• **PAGE EXTRACT**:
......

The social media apocalypse is not upon us. LinkedIn groups, I assure you, are not on the brink of going up in flames and burning group owners to the ground in their wake. While we’re at it, Facebook isn’t on its death bed, either. And Twitter’s not going to crumble away like a withering leaf over a backlash against its rules and terms of service.
The Changes to LinkedIn Groups Streamline its Top Functions
Over the past month, I’ve gotten half a dozen emails and panicked inquires in response to Maggie McGary’s post proclaiming Why Associations Should Be Planning Their LinkedIn Exit Strategy. But the changes to LinkedIn Groups, which you can read in full via LinkedIn’s Help Center, were designed to create a better experience for users, not to ruthlessly make the lives of community managers and the organizations they work for a private hell. Instead, the changes phase out features that detract from groups’ most-used functionality: creating and participating in discussions. Why? Well, quite simply, to make it easier and more convenient for group members to create and participate in discussions.
LinkedIn Groups Aren’t Your Bulletin Board for Sales
Here’s the thing: if you’ve been using LinkedIn groups as a place to “push out” more marketing messages, you’ve been missing the point. These spaces were never meant to be the sister to email marketing or a bulletin board for your association’s products and services. If you have been using it as your personal sales stomping ground, let me ask: how is that working? Do group members comment on promotional posts? Have you used Google Analytics to determine whether you’re driving traffic and conversions based on those discussions? I’d like to challenge anyone using LinkedIn in this way to measure the efficacy of their efforts – and then determine whether you should be weeping over the changes or accepting them for what they’re worth.

......

• **DATASET SECTION**:
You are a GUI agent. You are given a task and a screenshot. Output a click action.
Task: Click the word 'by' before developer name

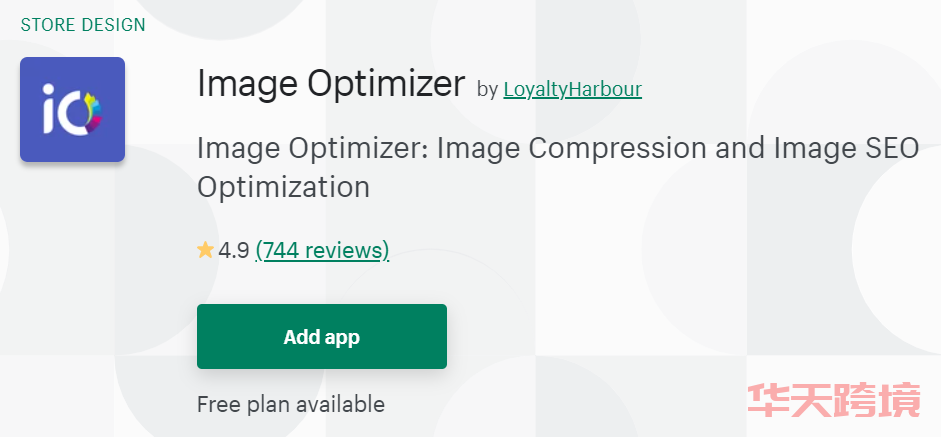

......

• **TASK TO CARRY OUT**: Reproduce the whole post about the LinkedIn Groups changes word for word, from its first line to its last.

• **ANSWER TO THE EXERCISE**:
The social media apocalypse is not upon us. LinkedIn groups, I assure you, are not on the brink of going up in flames and burning group owners to the ground in their wake. While we’re at it, Facebook isn’t on its death bed, either. And Twitter’s not going to crumble away like a withering leaf over a backlash against its rules and terms of service.
The Changes to LinkedIn Groups Streamline its Top Functions
Over the past month, I’ve gotten half a dozen emails and panicked inquires in response to Maggie McGary’s post proclaiming Why Associations Should Be Planning Their LinkedIn Exit Strategy. But the changes to LinkedIn Groups, which you can read in full via LinkedIn’s Help Center, were designed to create a better experience for users, not to ruthlessly make the lives of community managers and the organizations they work for a private hell. Instead, the changes phase out features that detract from groups’ most-used functionality: creating and participating in discussions. Why? Well, quite simply, to make it easier and more convenient for group members to create and participate in discussions.
LinkedIn Groups Aren’t Your Bulletin Board for Sales
Here’s the thing: if you’ve been using LinkedIn groups as a place to “push out” more marketing messages, you’ve been missing the point. These spaces were never meant to be the sister to email marketing or a bulletin board for your association’s products and services. If you have been using it as your personal sales stomping ground, let me ask: how is that working? Do group members comment on promotional posts? Have you used Google Analytics to determine whether you’re driving traffic and conversions based on those discussions? I’d like to challenge anyone using LinkedIn in this way to measure the efficacy of their efforts – and then determine whether you should be weeping over the changes or accepting them for what they’re worth.